# Форум на русском языке  > Разное  > Софт - общий  >  виснет Проводник при обращении к папке

## zmetax

Пожалуйста, помогите добрым советом (XP не меньше 5 лет)). 
Система Windows XP sp3. Антивирус - AVG Free & NIS 2005. 
При обращении к папке либо к файлу правой кнопкой мыши окно проводника Explorer.exe висит (крутятся песочные часы). Если окно свернуть и не трогать, то через 2-5 минут с ним можно работать. Если закрыть, то процесс рушится - 
Тип события:    Уведомление
Источник события:    Winlogon
Категория события:Отсутствует
Код события:    1002
Дата:        07.02.2010
Время:           20:58:27
Пользователь:    Н/Д
Компьютер:    pc
Описание:     Оболочка неожиданно завершила работу, и программа "Explorer.exe" была перезапущена. 

Скорее всего, HDD не причем - тест Victoria при зависании не показывет падения скорости сканирования, SMART status = good.

----------

Надоело быть жертвой?

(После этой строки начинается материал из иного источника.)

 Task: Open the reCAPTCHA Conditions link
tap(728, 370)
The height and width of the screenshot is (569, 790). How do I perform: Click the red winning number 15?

Стань профи по информационной безопасности, получай самую свежую информацию об угрозах и средствах защиты от ведущего российского аналитического центра Anti-Malware.ru:

----------


## Erekle

Возможно, путаница в расширениях проводника (отсутствие расширения), смотрите например здесь -
HKEY_CLASSES_ROOT\*\shellex\ContextMenuHandlers
Давно ли началось, после установки (удаления) какого-либо софта?

----------


## zmetax

*Erekle*, 
1. Там где Вы говорите есть приличный список для ПКМ.
2. 6 месяцев назад такого почти не было, сейчас виснут 30% окон. Софта перебывало много и разного, вчера откатывался на ранние точки "Восстановлением системы"... 
Возможно зависания участились после удаления остатков флеш-трояна Win32.Agent.sd (boot.com) утилитой Spybot - Search & Destroy, ещё была отключена Norton Protection Recycle Bin. 
 Если я прав и виноват Win32.Agent.sd, решение такое: 
В Spybot - Search & Destroy (русский язык) 
Установить режим "Расширенный" -> "Настройки" -> "Набор данных" -> дополнительно выбрать внизу списка "Следы употребления" и "Tracs.uti". 
После основной проверки выскакивает список проблем, выделить группу "Windows Explorer" -> "Исправить отмеченные". Не поможет - есть откат. 
Хотя после этого всё безглючно. Да, еще, "за компанию", одновременно снесена PGP 8.0. 
Надеюсь кому-то поможет.

----------


## Erekle

В ProcessExplorer посмотрите модули Проводника, в его свойствах - потоки, что грузит процесс в основном; в AVZ - Менеджер расширении Проводника, программы ShellExView и ShellMenuView от Нирсофта, отдел Эксплорера в менеджерах автозагрузки OSAM и Autoruns. Ещё украшательства, если есть. Недавно лечил компьютер приятеля, вредность вынес, но Эксплорер рушился при любом к нему обращении. Ничего не помогло. Думал, особо вредная тварь, и наслаждался думой о предстоящей поимке экземпляра, а оказалось - чистая, но кривая библиотека тем из состава АлиэнСкин, или как его. Заменил оригинальным и всё чудесно исправилось.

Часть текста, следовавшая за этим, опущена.